#1935
od stycznia 2007
Nie mam własnych doświadczeń, jedynie wiem, że gunnera rośnie w Ogrodzie Botanicznym we Wrocławiu, więc chyba muszą(?) ją jakoś zabezpieczać? Tylko jak???
Dzięki za ten link,ale coś mi sie wydaje,że to słabe zabezpieczenie.Pytam dlatego,bo 2 lata temu mimo dobrego zabezpieczeia,tak mi się przynajmniej wydawało,gunnera niestety padła.Nie wiem,czy przemarzła,czy zgniła.Mam nową i chciałabym ją zobaczyć w dobrej formie na wiosnę.Zasypałam ją trocinami i przykryłam słomą z trawy.Nie wiem,czy trzeba jakąś folią nakryć,żeby to wszystko nie przemokło.

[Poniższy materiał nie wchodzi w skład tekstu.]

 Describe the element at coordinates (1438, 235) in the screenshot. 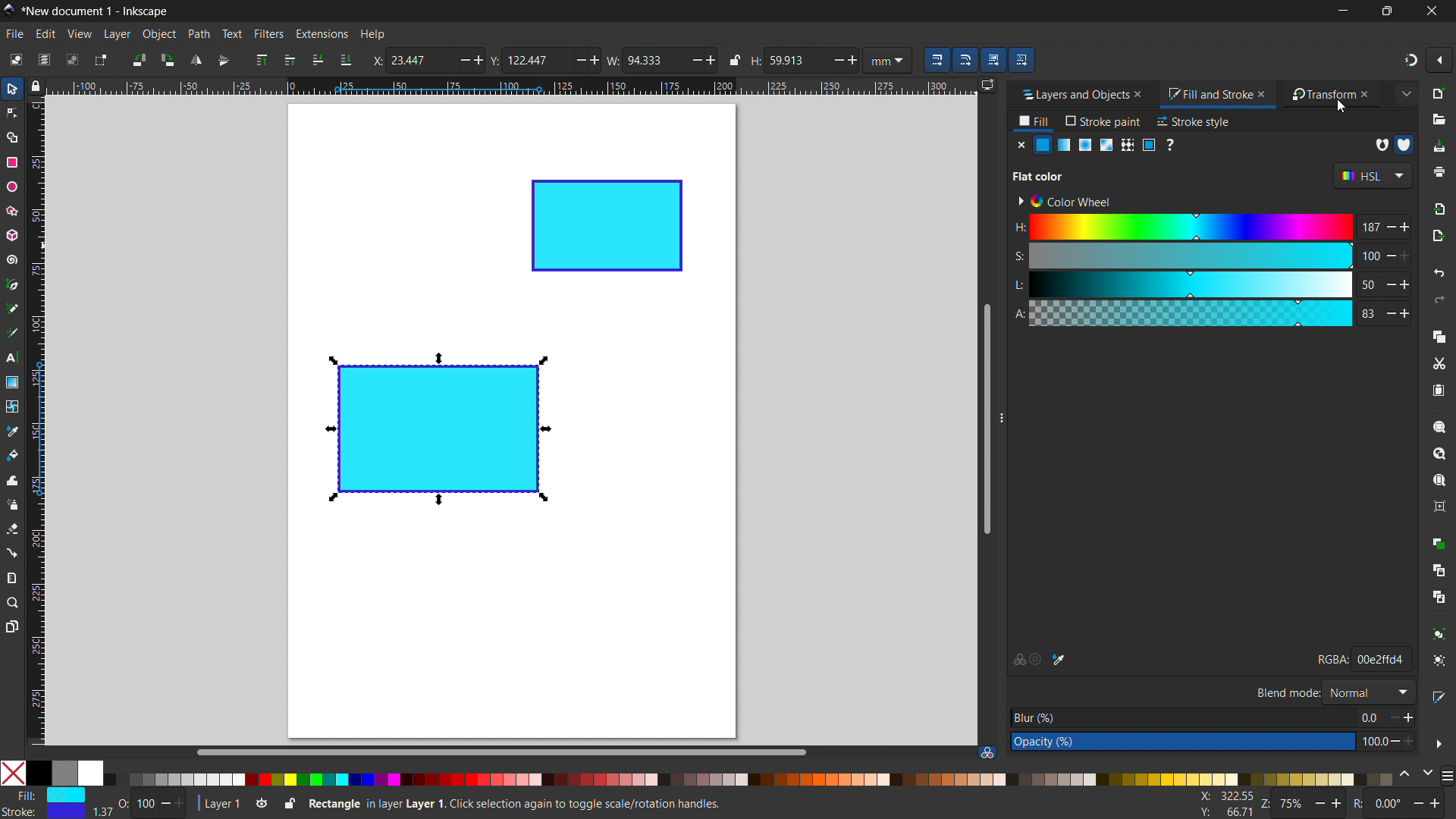

I see `open export` at that location.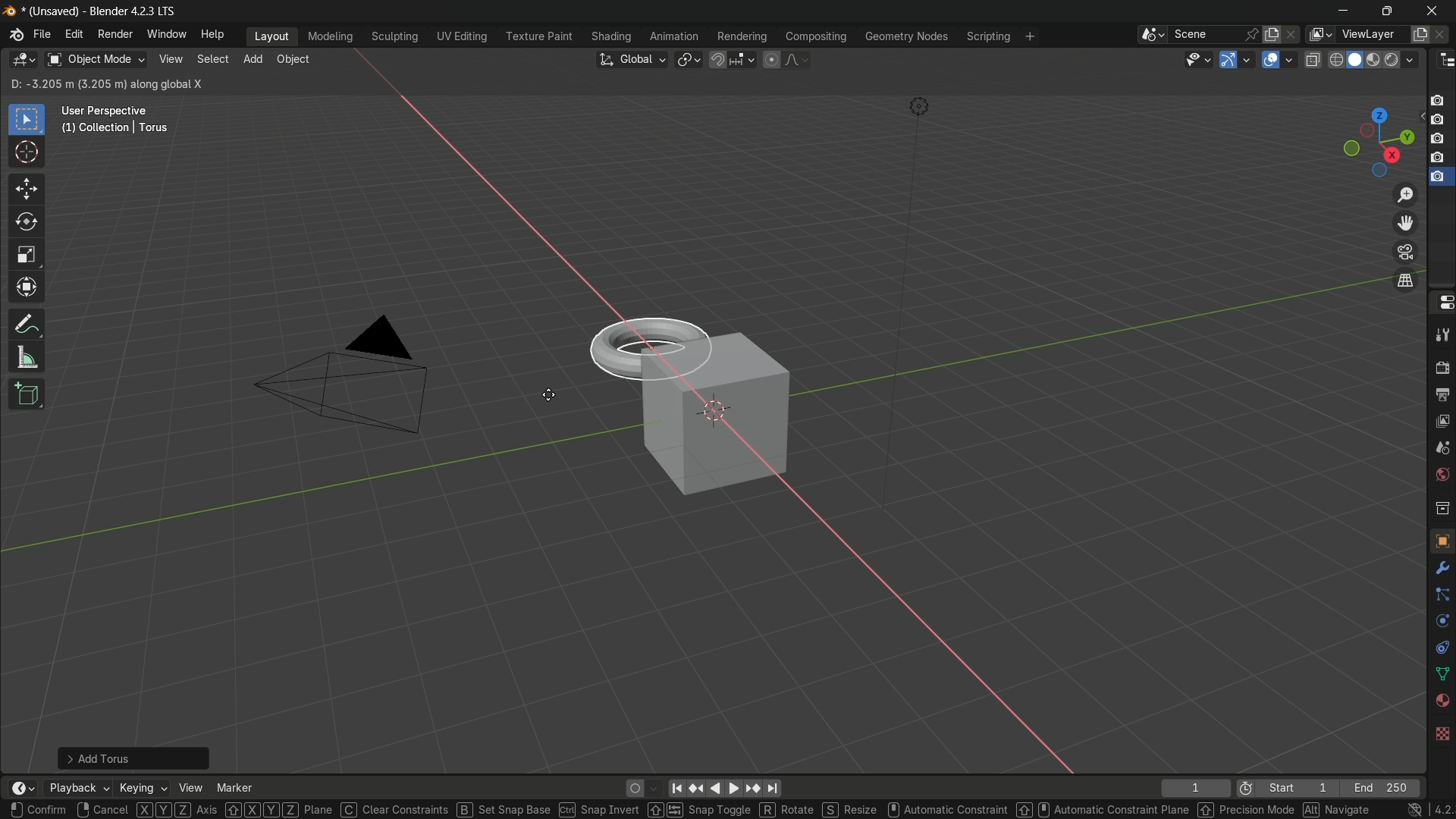 This screenshot has height=819, width=1456. I want to click on Axis, so click(177, 809).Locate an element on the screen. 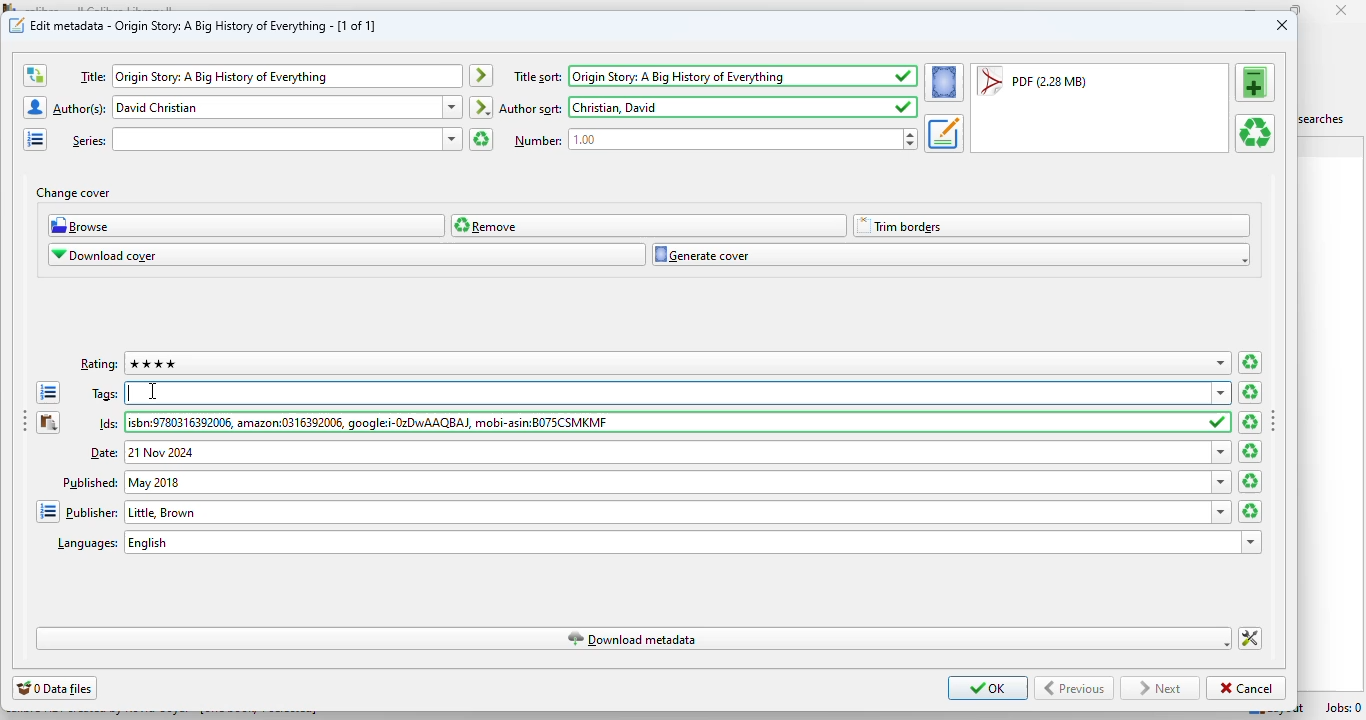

Witaj Ado!Ciekawa jestem , jak przezimowała Twoja gunnera. Ja właśnie teraz swoją wysadziłam do ogrodu.Kupioną jesienią sadzonkę przezimowałam w tunelu foliowym (zadołowana i okryta liśćmi).Ale tej zimy zamierzam zostawić ją na stałym stanowisku na trawniku.Co o tym myślisz? Dodam, że mieszkam na Podkarpaciu.